Nicolas Truong, in un lungo articolo su Le Monde4 sottolinea come ben presto nasca quasi una simbiosi tra il vecchio saggio e il giovane dottorando, che subisce il fascino di Ricœur : «Sono come un bambino affascinato, all’uscita di un concerto, che martirizza il suo piano per farne uscire qualche nota; a forza di leggerla, di seguirla nell’analisi, ho la voglia, l’entusiasmo di lanciarmi».

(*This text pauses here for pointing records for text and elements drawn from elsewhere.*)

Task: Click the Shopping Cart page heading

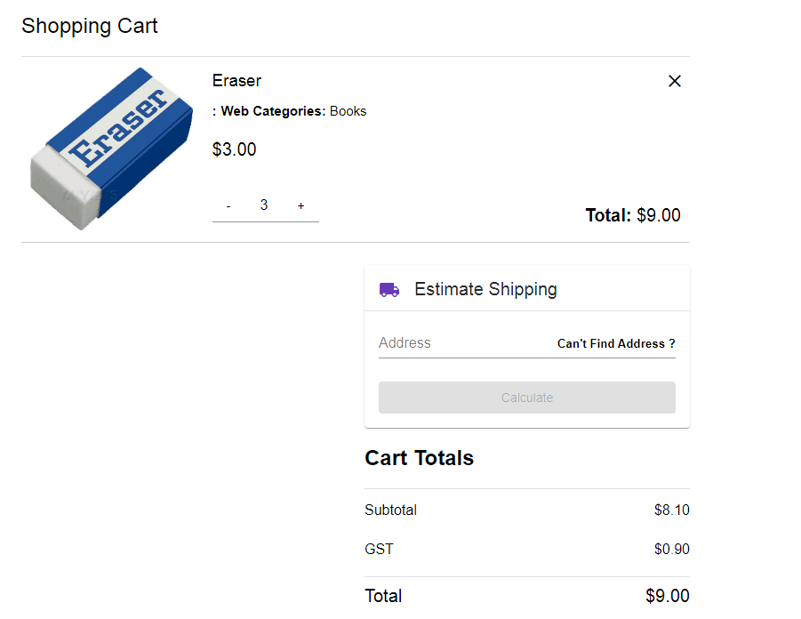Action: [90, 26]
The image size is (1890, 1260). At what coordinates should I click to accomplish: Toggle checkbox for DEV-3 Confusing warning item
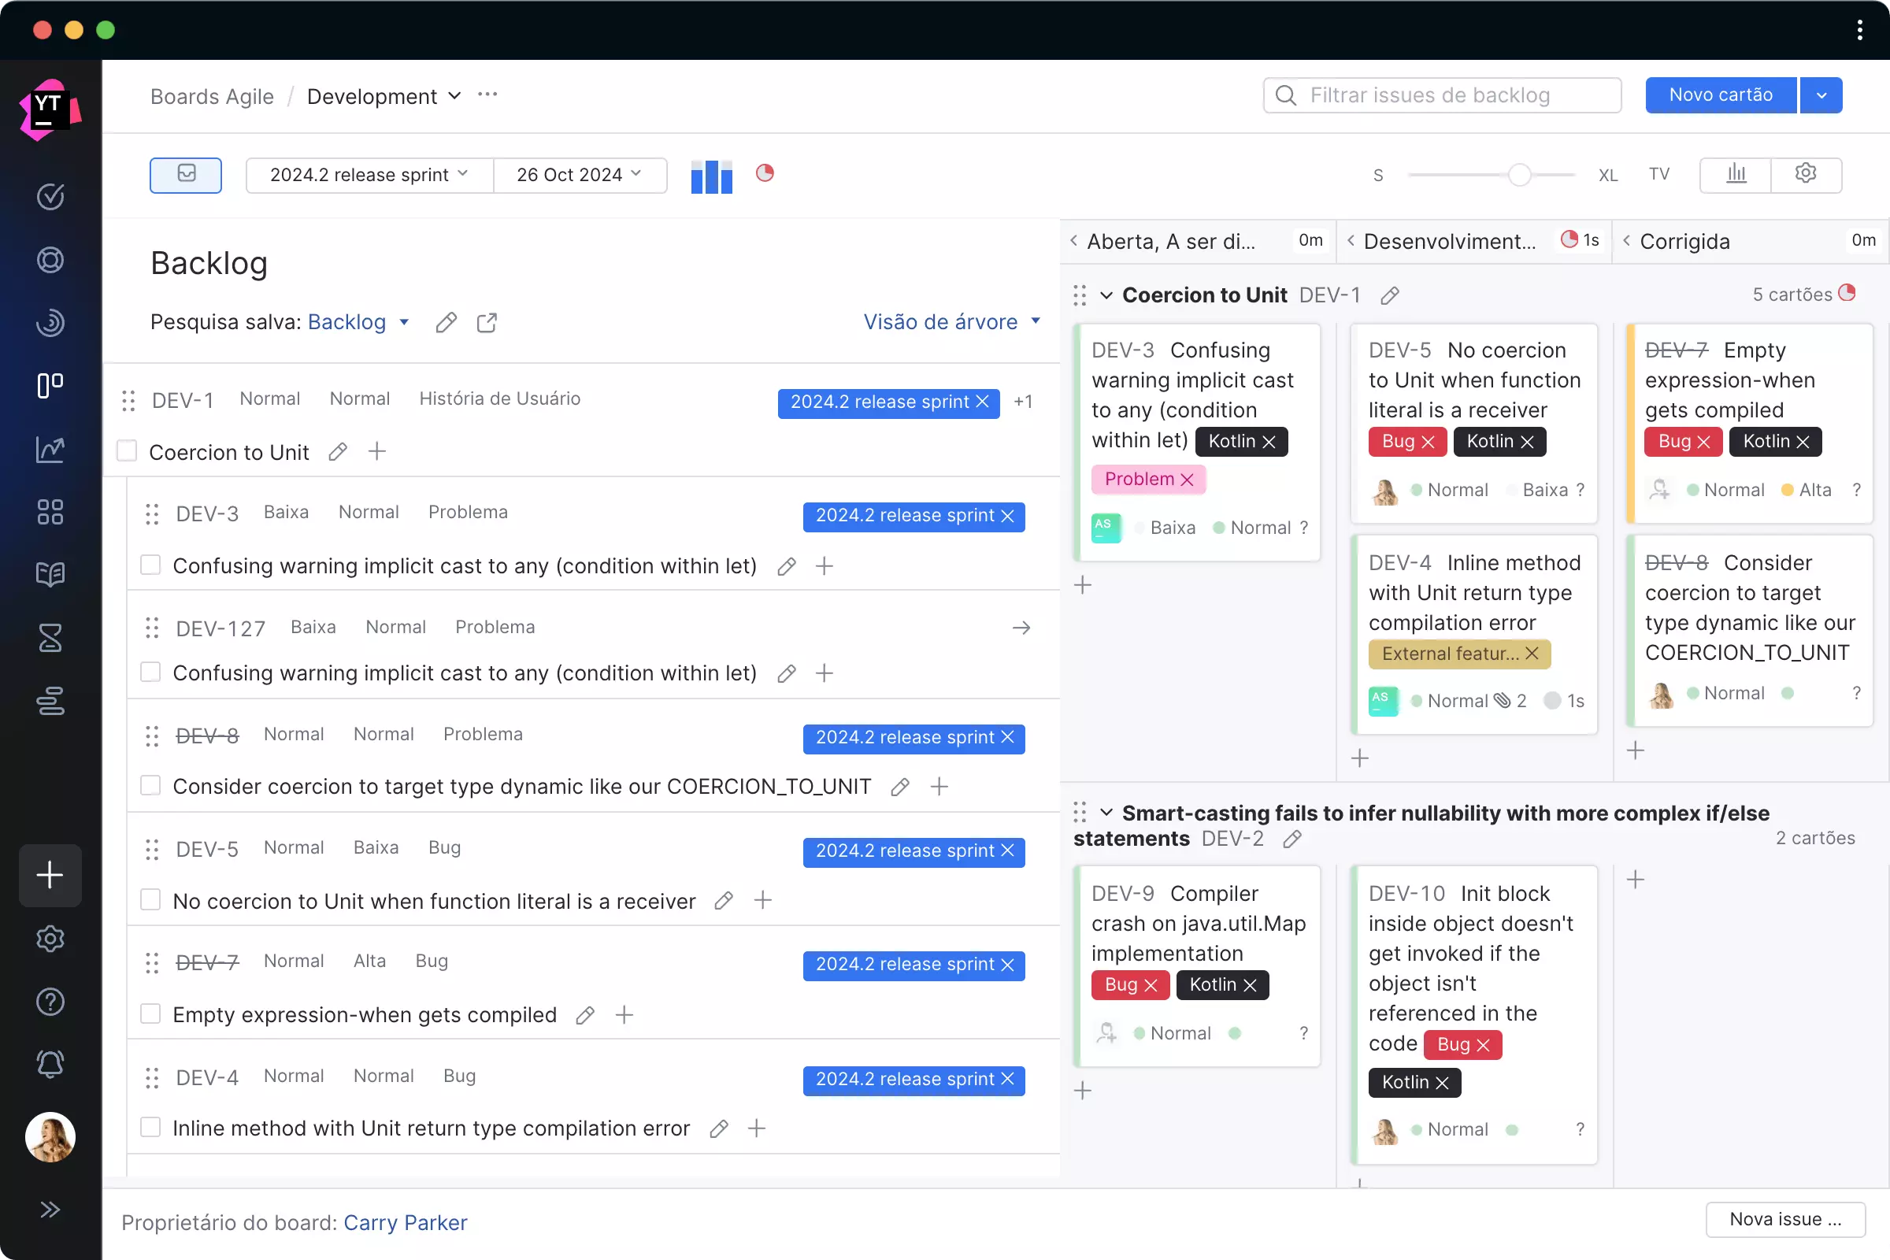(x=150, y=564)
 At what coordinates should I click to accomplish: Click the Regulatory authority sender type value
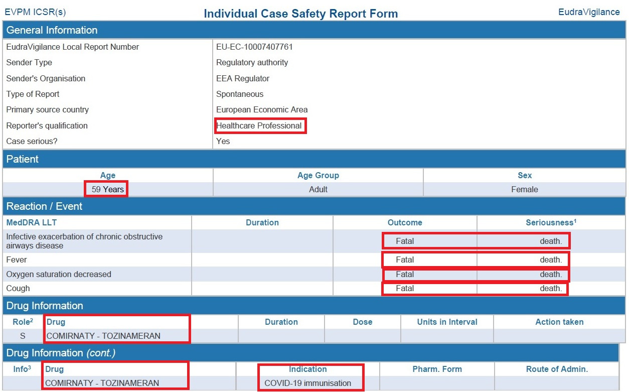(x=252, y=63)
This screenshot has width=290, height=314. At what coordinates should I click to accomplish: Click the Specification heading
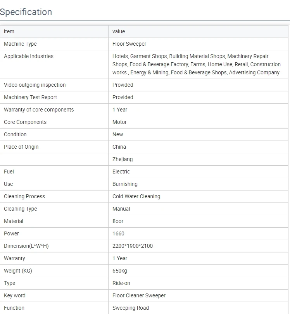coord(26,12)
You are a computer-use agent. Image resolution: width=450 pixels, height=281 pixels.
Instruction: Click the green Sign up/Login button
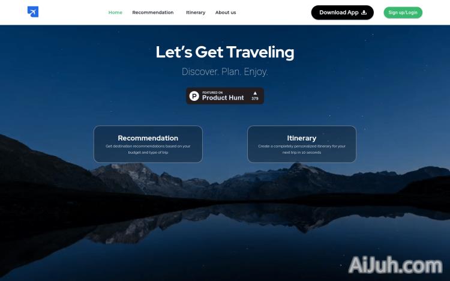(403, 13)

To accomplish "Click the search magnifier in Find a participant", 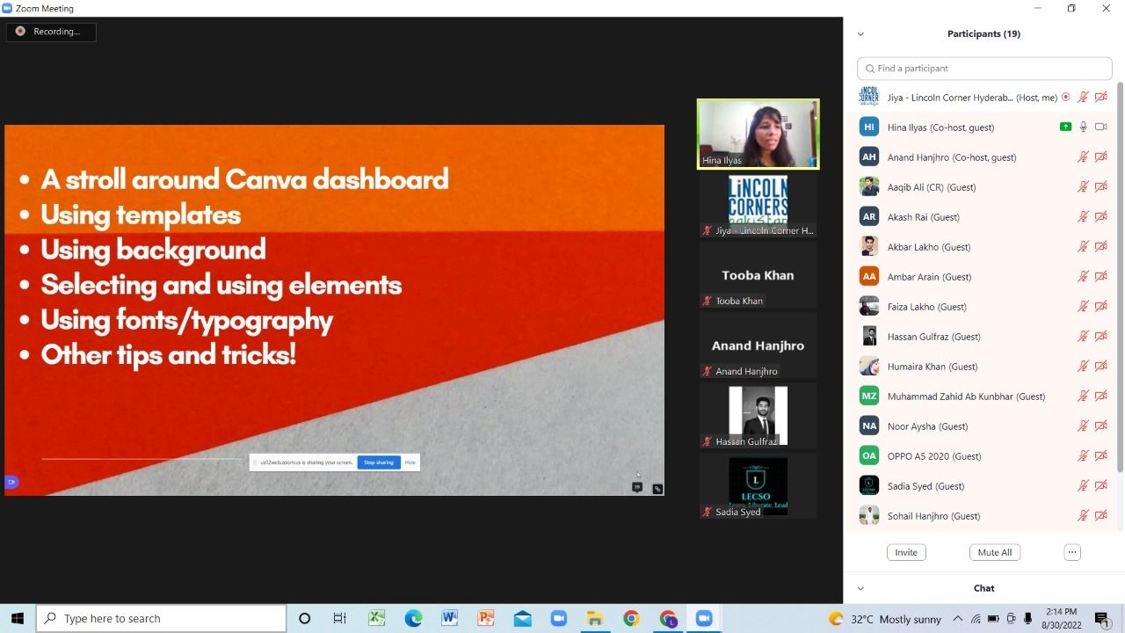I will point(869,69).
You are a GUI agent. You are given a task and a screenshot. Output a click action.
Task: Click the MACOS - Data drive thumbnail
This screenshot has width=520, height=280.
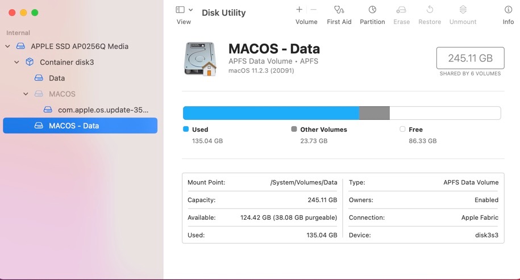[200, 59]
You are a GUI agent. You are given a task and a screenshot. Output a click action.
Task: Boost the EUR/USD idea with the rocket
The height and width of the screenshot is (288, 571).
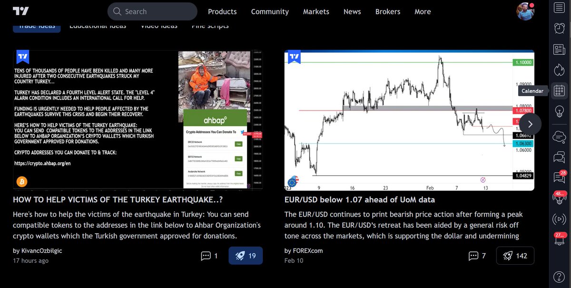[x=515, y=256]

Ma se cosi stanno le cose, è possibile oggi cogliere la «forte impronta» – secondo François Dosse – di Ricœur in Macron? Qui il discorso si fa complesso e meriterebbe una riflessione più articolata. Citerò tuttavia tre esempi significativi di tale influenza, finora emersa nei discorsi pubblici di Macron. 1) La sua visione sull’«uomo capace» (discorso del 16 novembre 2016, quando Macron annunciò la sua candidatura alla presidenza), che secondo Dosse discende dal pensiero Ricœur iano dell’«uomo fallibile»: che però non per questo deve rimanere immobile, ma secondo le sue potenzialità deve «realizzare i suoi talenti»; 2) Il discorso tenuto ad Algeri, quando Macron ha definito «crimine contro l’umanità» la colonizzazione francese, suscitando vivissime reazioni a destra. Secondo Truong questa stigmatizzazione è una diretta filiazione del libro La memoria, la storia, l’oblio, dove Ricœur sostiene la posizione della «giusta memoria» affermando: «Sono turbato dall’inquietante spettacolo che offrono il troppo di memoria qui, il troppo di oblio altrove, per non parlare dell’influenza delle commemorazioni e degli abusi di memoria e di oblio». 3) Il sintagma «en même temps» (al tempo stesso) che Macron utilizza sovente nei suoi discorsi. Secondo Olivier Abel, professore alla parigina Facoltà protestante di Teologia, esso esprime il pensiero «tensivo» tipicamente Ricœur iano, che «porta gli opposti, non per conciliare l’inconciliabile, ma per una tensione feconda, affinché ciascuno corregga l’altro dei suoi eccessi»5. Certo, aggiunge Abel, il programma di Emmanuel Macron manca per il momento di un po’ di utopia. Macron verrà rapidamente circondato, come tutti gli uomini potenti da molti adulatori. Avrà bisogno – conclude Abel – «nella sua seconda cerchia, quella degli amici veri, di chi sappia ricordargli questo granello di utopia».